En apprenant la mort de son fils, le roi s’effondre au milieu du public. Mais
le décalage entre les deux attitudes dit une nouvelle fois la contradiction de
l’amour.
Le corps si détesté envahit cependant la fin de la pièce : c’est le sang
d’Hippolyte qui macule les bras d’Aricie et dont Thésée se couvre le visage
comme pour porter un masque de douleur. C’est le corps tant désiré d’Hippolyte
qui s’exhibe mutilé. C’est aussi la salive de Phèdre mourant de n’avoir pas pu
aimer.
La représentation de la fatalité
Comment la mise en scène parvient-elle à
suggérer l’idée de fatalité ? Appuyez-vous sur le décor. Quels procédés
permettent d’insuffler une dynamique tragique ?
Les héros grecs ont donc rejoint une humanité fragile, pitoyable, qui se
condamne elle-même, et la culpabilité que chacun porte en soi remplace les
dieux dans le mécanisme du tragique.

» Enregistrements bruts:
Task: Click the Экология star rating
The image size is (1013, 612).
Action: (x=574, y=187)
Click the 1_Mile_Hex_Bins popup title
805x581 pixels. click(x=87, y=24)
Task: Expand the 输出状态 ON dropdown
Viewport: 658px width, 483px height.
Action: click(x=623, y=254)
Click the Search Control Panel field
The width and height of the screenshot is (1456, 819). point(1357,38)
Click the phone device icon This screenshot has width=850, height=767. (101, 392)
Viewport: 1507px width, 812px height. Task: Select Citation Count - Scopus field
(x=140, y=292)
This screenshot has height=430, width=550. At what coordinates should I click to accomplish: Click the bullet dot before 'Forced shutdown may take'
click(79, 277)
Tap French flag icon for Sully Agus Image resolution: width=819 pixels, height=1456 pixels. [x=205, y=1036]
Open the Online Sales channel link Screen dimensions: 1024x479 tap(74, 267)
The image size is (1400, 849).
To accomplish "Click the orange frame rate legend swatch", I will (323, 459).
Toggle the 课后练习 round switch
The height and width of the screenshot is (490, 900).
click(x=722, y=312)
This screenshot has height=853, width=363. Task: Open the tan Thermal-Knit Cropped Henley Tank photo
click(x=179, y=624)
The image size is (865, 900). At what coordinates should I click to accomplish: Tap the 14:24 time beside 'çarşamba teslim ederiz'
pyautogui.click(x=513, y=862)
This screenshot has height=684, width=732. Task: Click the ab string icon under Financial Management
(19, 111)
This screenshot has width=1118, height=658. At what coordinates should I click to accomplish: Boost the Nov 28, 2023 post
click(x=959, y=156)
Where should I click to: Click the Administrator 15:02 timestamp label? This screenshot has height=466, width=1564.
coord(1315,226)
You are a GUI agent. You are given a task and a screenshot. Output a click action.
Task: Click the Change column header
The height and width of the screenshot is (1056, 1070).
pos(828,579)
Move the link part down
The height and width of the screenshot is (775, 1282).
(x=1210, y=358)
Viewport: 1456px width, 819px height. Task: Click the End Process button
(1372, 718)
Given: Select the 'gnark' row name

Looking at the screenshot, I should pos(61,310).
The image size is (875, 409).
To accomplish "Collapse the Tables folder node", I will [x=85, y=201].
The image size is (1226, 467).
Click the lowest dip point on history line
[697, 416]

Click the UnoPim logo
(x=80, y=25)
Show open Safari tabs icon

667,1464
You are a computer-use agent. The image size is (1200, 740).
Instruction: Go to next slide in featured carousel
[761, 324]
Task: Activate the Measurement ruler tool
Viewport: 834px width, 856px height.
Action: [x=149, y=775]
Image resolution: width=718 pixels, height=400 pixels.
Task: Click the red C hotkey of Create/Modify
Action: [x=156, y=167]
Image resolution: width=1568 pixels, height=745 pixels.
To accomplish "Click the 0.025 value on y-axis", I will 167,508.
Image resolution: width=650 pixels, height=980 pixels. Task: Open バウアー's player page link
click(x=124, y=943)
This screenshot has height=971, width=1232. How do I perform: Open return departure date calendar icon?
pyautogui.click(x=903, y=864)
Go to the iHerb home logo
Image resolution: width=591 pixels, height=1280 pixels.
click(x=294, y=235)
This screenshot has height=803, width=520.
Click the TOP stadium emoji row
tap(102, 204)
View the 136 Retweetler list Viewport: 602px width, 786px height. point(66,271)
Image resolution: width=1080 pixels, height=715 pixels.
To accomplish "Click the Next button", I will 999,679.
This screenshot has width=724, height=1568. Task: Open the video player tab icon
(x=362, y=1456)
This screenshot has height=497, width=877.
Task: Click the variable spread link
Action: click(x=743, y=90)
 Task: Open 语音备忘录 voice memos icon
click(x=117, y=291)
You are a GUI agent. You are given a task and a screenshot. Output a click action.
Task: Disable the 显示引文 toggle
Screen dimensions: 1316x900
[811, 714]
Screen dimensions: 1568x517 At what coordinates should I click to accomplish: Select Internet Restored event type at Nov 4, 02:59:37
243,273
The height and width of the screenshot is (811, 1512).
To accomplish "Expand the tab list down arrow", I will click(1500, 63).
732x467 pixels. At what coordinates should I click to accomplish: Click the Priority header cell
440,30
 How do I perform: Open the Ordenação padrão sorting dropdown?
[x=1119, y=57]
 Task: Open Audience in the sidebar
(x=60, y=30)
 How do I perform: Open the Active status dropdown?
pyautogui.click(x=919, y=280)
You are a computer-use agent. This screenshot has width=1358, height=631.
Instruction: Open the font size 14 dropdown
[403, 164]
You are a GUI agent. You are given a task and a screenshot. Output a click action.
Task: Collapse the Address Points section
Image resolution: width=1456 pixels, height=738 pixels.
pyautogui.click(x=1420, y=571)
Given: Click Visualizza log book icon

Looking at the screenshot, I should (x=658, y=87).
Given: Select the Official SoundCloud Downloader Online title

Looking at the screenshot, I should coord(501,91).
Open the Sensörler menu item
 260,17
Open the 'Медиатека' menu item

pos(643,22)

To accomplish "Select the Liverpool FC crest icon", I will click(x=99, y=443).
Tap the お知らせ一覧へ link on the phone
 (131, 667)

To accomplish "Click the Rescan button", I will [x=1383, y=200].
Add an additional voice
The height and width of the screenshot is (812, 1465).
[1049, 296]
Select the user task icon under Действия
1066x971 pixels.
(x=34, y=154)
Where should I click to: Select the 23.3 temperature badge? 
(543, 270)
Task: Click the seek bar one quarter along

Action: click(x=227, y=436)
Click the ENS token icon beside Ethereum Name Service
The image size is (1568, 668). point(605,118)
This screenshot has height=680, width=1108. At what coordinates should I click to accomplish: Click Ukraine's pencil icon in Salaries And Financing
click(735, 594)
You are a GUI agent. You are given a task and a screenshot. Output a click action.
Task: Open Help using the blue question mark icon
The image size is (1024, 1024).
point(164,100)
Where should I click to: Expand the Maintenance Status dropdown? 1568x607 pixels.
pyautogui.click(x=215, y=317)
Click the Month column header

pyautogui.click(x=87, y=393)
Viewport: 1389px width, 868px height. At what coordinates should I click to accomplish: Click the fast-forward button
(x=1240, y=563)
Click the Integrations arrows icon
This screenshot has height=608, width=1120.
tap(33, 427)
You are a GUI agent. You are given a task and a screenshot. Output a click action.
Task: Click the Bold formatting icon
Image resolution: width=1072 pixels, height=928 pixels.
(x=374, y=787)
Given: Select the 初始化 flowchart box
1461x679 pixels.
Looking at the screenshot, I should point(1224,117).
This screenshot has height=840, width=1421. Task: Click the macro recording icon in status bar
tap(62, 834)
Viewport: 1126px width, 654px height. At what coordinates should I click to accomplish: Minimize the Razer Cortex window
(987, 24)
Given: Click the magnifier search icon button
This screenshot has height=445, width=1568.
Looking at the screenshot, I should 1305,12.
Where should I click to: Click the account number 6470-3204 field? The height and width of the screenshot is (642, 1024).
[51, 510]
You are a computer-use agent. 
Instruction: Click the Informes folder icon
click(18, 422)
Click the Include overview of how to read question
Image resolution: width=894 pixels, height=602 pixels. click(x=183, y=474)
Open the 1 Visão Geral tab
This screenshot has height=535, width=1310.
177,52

» Consigne: Traduisez en anglais la phrase suivante du texte sur la mise en scène de Phèdre : « C’est le corps tant désiré d’Hippolyte qui s’exhibe mutilé. »

» Réponse attendue: It is Hippolytus's much-desired body that is put on display, mutilated.